Task instructions: Copy the listing exactly, starting with the line that contains "Viewport: 929px width, 372px" and continuing through the line that contains "(x=1404, y=614)". Leave the pictures out of your copy.

Record set:
+ + + + + + +

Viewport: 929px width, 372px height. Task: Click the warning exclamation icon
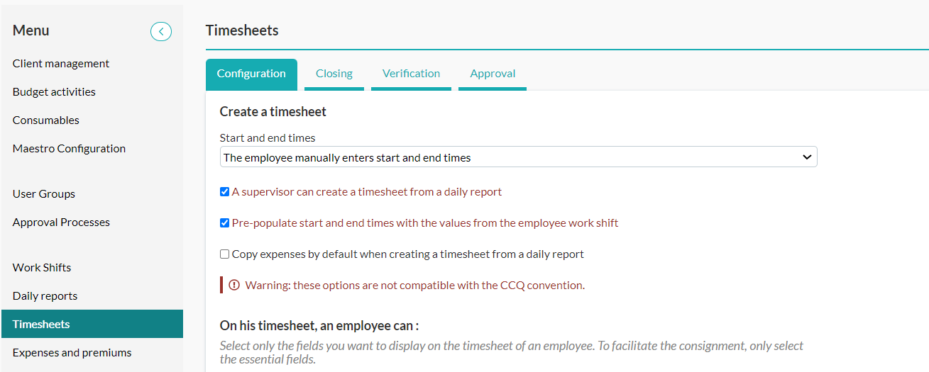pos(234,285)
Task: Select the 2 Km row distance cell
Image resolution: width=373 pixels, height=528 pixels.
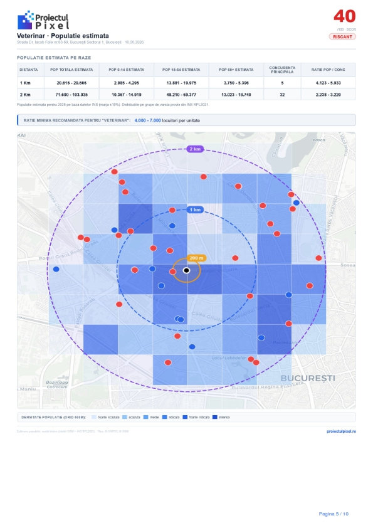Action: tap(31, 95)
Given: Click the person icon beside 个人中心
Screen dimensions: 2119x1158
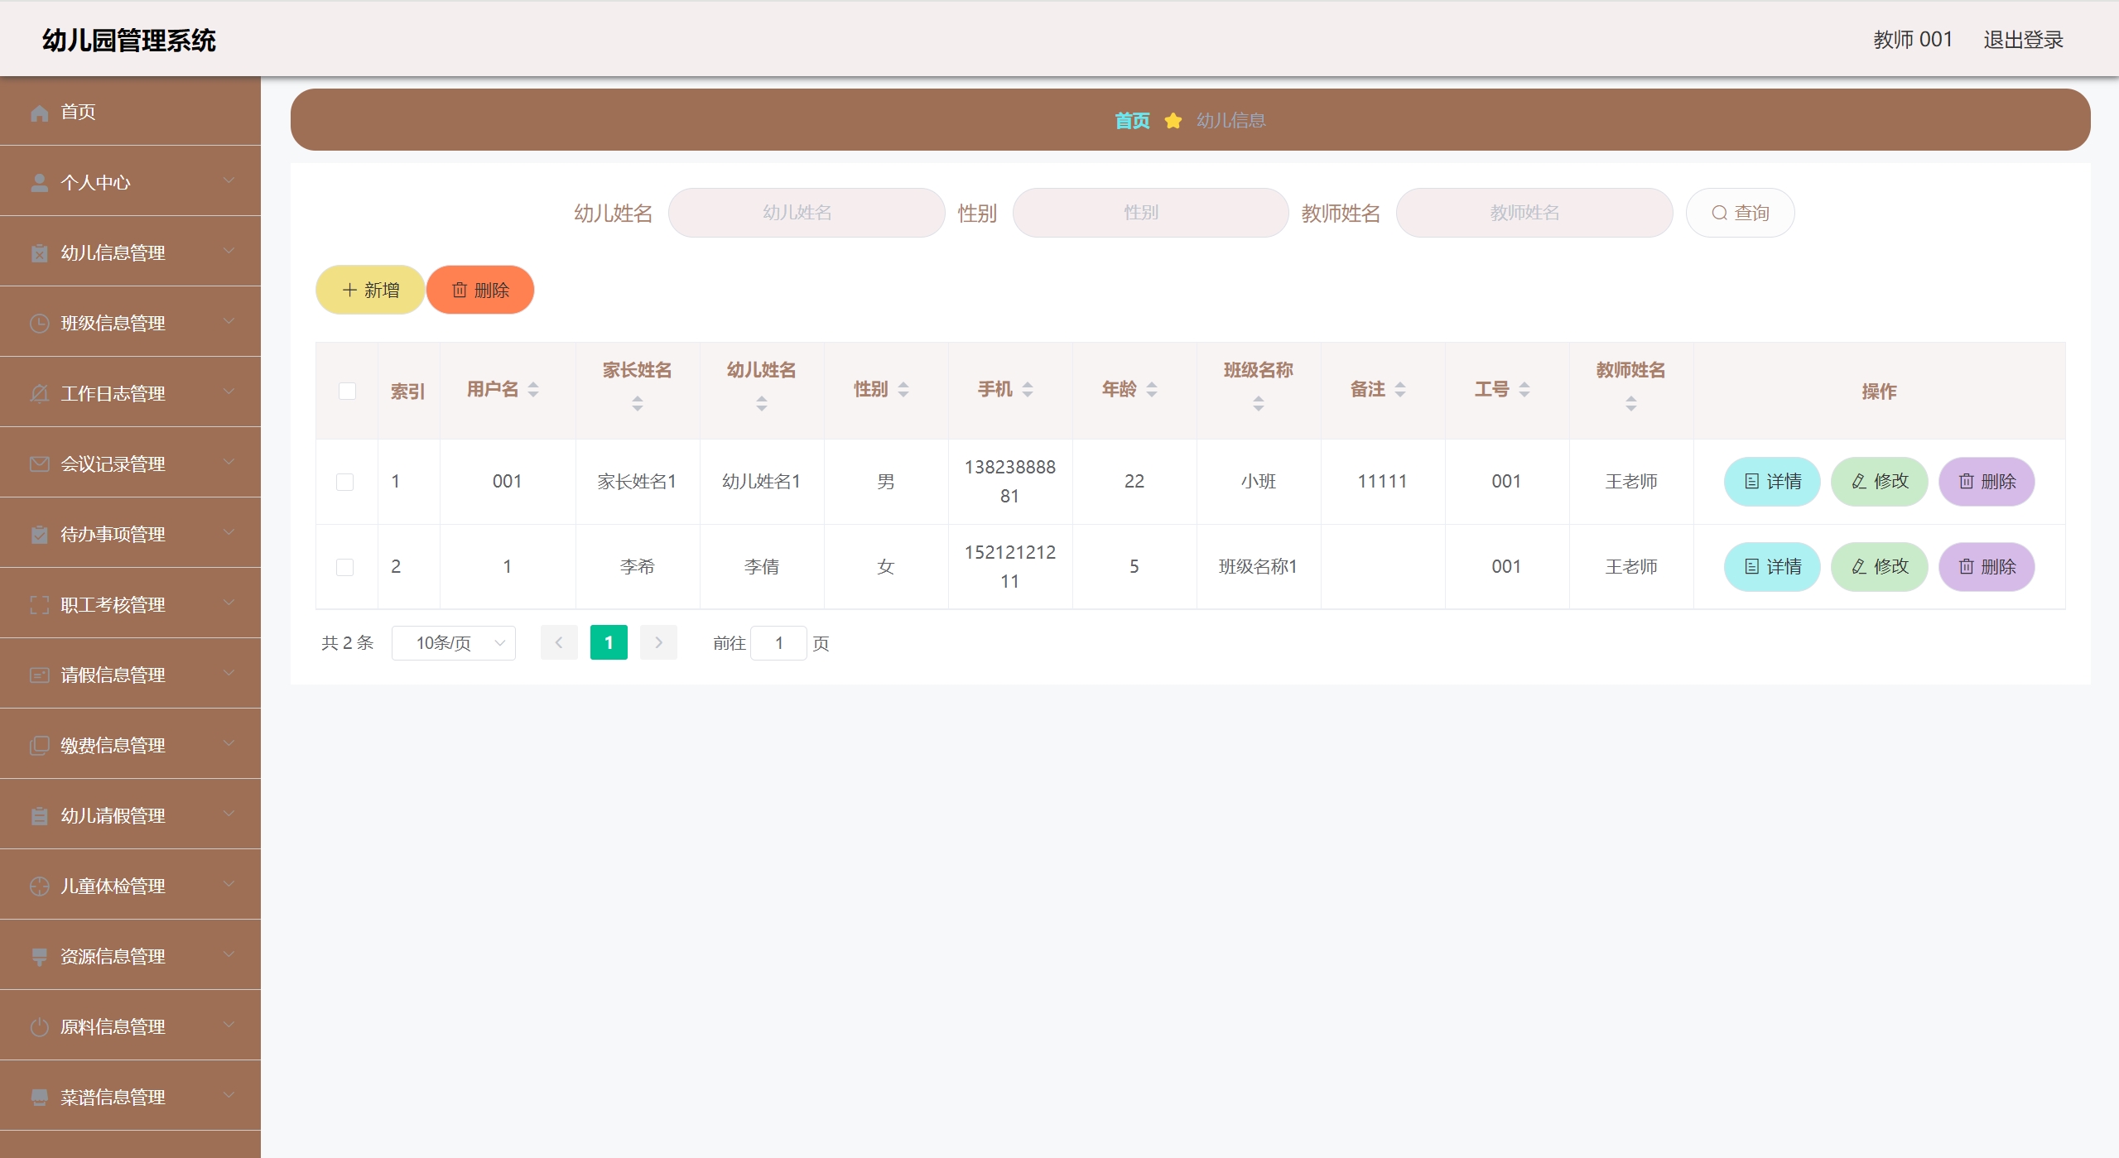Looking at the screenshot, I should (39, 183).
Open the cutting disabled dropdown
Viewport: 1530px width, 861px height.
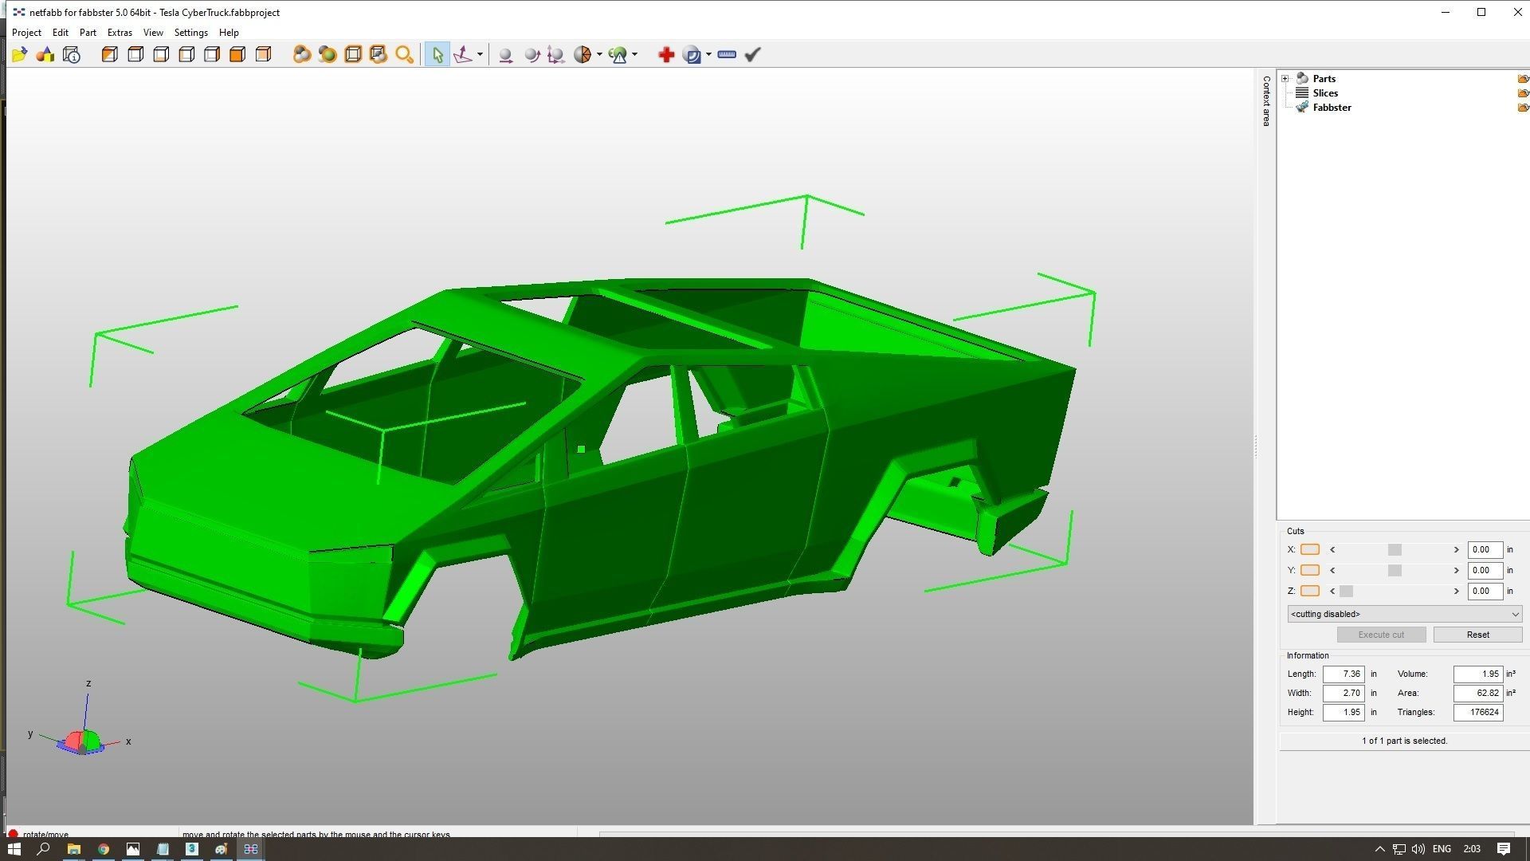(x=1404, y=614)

+ + + + + + +

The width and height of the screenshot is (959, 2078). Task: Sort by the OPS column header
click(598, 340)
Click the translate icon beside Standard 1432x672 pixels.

+ + + + + + +

Output for this exercise:
Viewport: 929px width, 372px height. Task: Click the warning exclamation icon
pos(234,285)
Task: Select the 2 Km row distance cell
Image resolution: width=373 pixels, height=528 pixels.
Action: tap(31, 95)
Given: Click the person icon beside 个人中心
Screen dimensions: 2119x1158
Looking at the screenshot, I should (39, 183).
Open the cutting disabled dropdown
Viewport: 1530px width, 861px height.
(x=1404, y=614)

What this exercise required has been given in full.